Source
··········

These days more and more devices generate data automatically and it is relatively easy to develop applications in different domains backed by databases and exposing data to the Web. The amount and diversity of data produced clearly exceeds our capacity to consume it.
The term big data has emerged to name data that is so large and complex that traditional data processing applications can’t handle it. Big data has been described by at least three words starting by V: volume, velocity, variety. Although volume and velocity are the most visible features, variety is a key concern which prevents data integration and generates lots of interoperability problems.
RDF was proposed as a graph-based data model which became part of the Semantic Web vision. Its reliance on the global nature of URIs offered a solution to the data integration problem as RDF datasets produced by different means can seamlessly be integrated with other data. Data integration using RDF is faster and more robust than traditional solutions in the face of schema changes.
RDF is also a key enabler of linked data. Linked data [46] was proposed as a set of best practices to publish data on the Web. It was introduced by Tim Berners-Lee [8] and was based on four main principles. RDF is mentioned in the third principle as one of the standards that provides useful information. The goal is that information must be useful not only for humans navigating through browsers (for which HTML would be enough) but also for other agents that may automatically process that data.
The linked data principles became popular and several initiatives were created to publish data portals. The size of data on the Web increased significantly in the last years. For example, the LODStats project [36] aggregates around 150 billion triples from 2,973 datasets.
RDF has been acknowledged as the language for the Web of Data and it has several advantages like the following.

··········

Exercise instructions
**a)** According to the RDF passage, how many datasets does the LODStats project aggregate triples from?
**b)** Reproduce the RDF passage from "RDF is also" up to and including "process that data.", renaming "humans" to "people".
Draw only on the RDF passage.

Dataset extract
··········

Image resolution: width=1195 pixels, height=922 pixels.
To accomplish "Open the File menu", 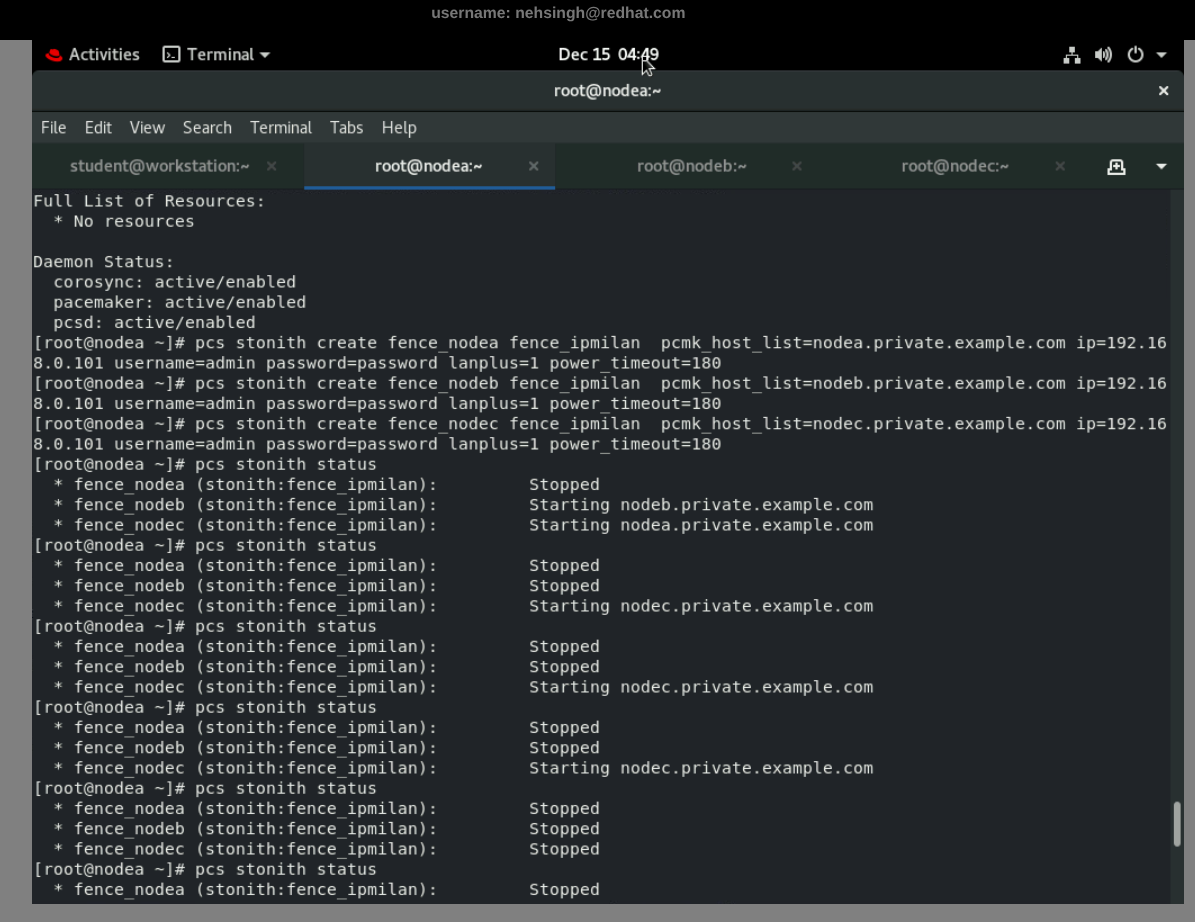I will pos(53,128).
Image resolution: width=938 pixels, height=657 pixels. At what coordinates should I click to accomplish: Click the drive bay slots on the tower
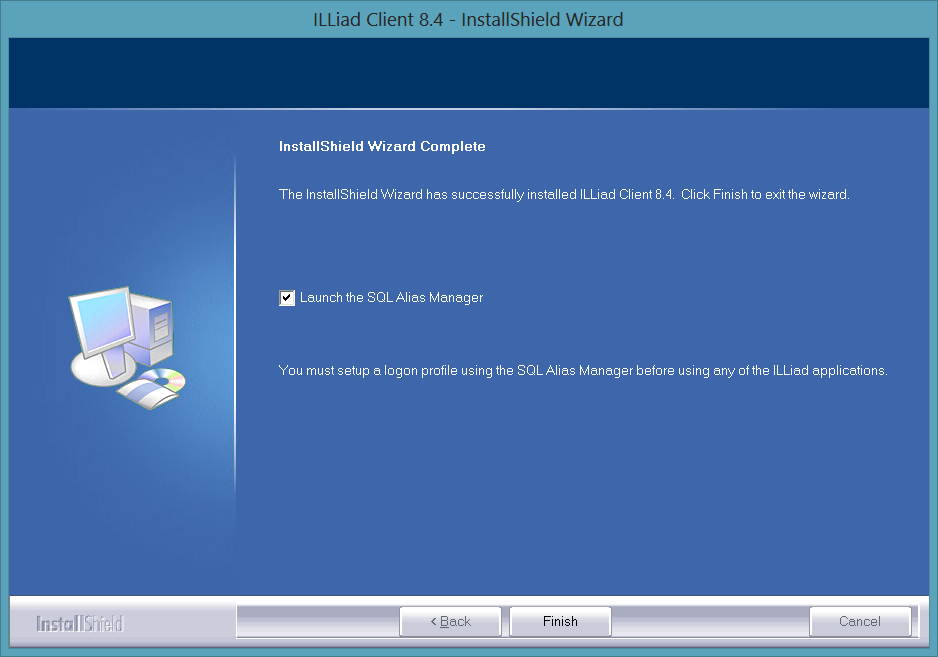pyautogui.click(x=161, y=318)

··········

The solutions
**a)** 2,973 datasets.

**b)**
RDF is also a key enabler of linked data. Linked data [46] was proposed as a set of best practices to publish data on the Web. It was introduced by Tim Berners-Lee [8] and was based on four main principles. RDF is mentioned in the third principle as one of the standards that provides useful information. The goal is that information must be useful not only for people navigating through browsers (for which HTML would be enough) but also for other agents that may automatically process that data.